Information given
-- START --
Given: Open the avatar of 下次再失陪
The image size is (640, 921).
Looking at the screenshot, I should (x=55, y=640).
-- END --
-- START --
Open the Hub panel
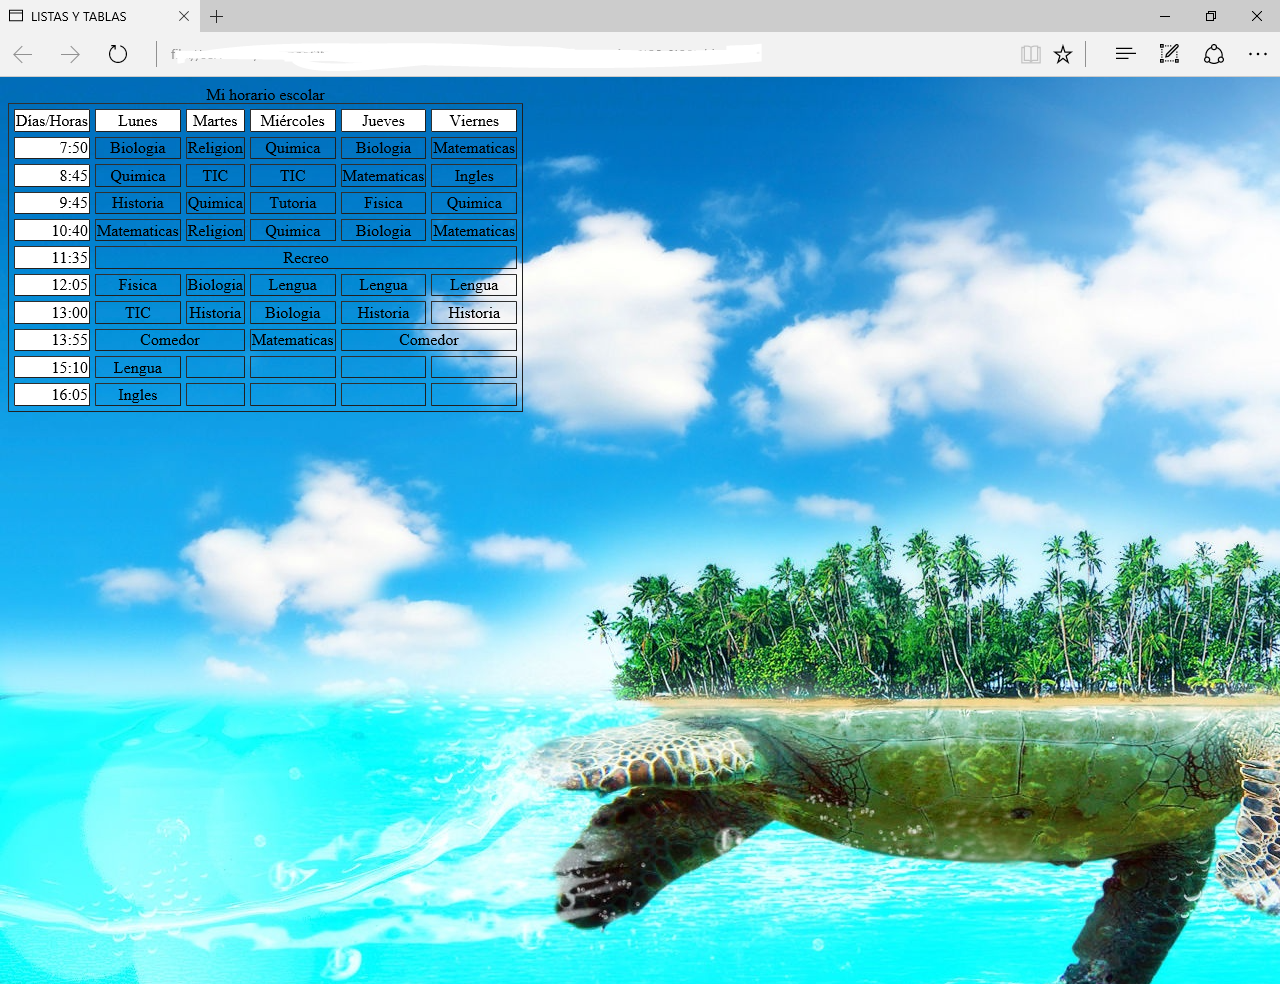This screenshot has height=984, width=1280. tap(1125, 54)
-- END --
-- START --
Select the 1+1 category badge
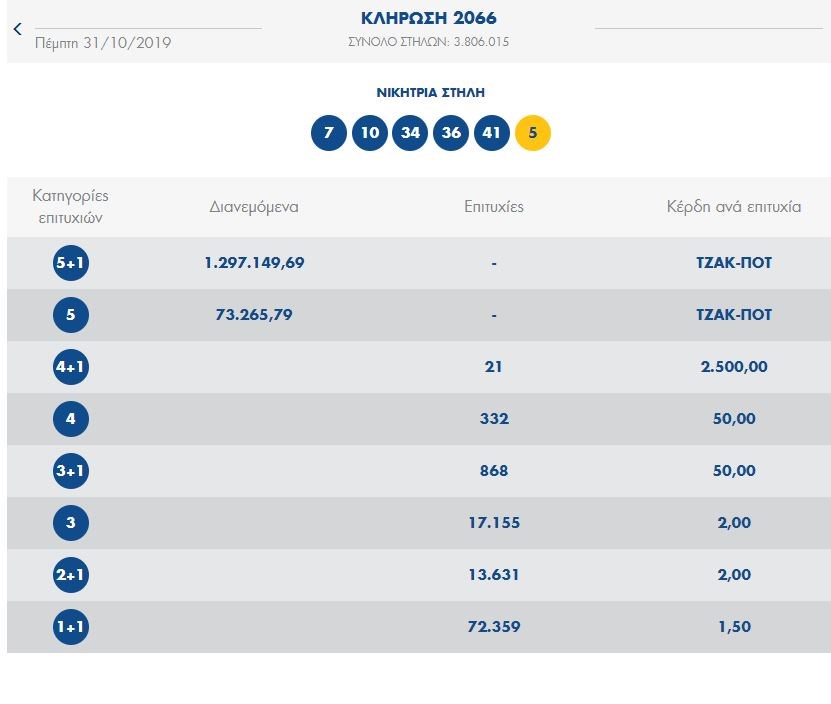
-- END --
Exercise description
Render everything from the line containing "Given: Open the avatar of 下次再失陪" down to the line containing "Looking at the" as a numbered list, leaving out any blank lines.

Exercise result
1. Given: Open the avatar of 下次再失陪
2. The image size is (640, 921).
3. Looking at the screenshot, I should (x=55, y=640).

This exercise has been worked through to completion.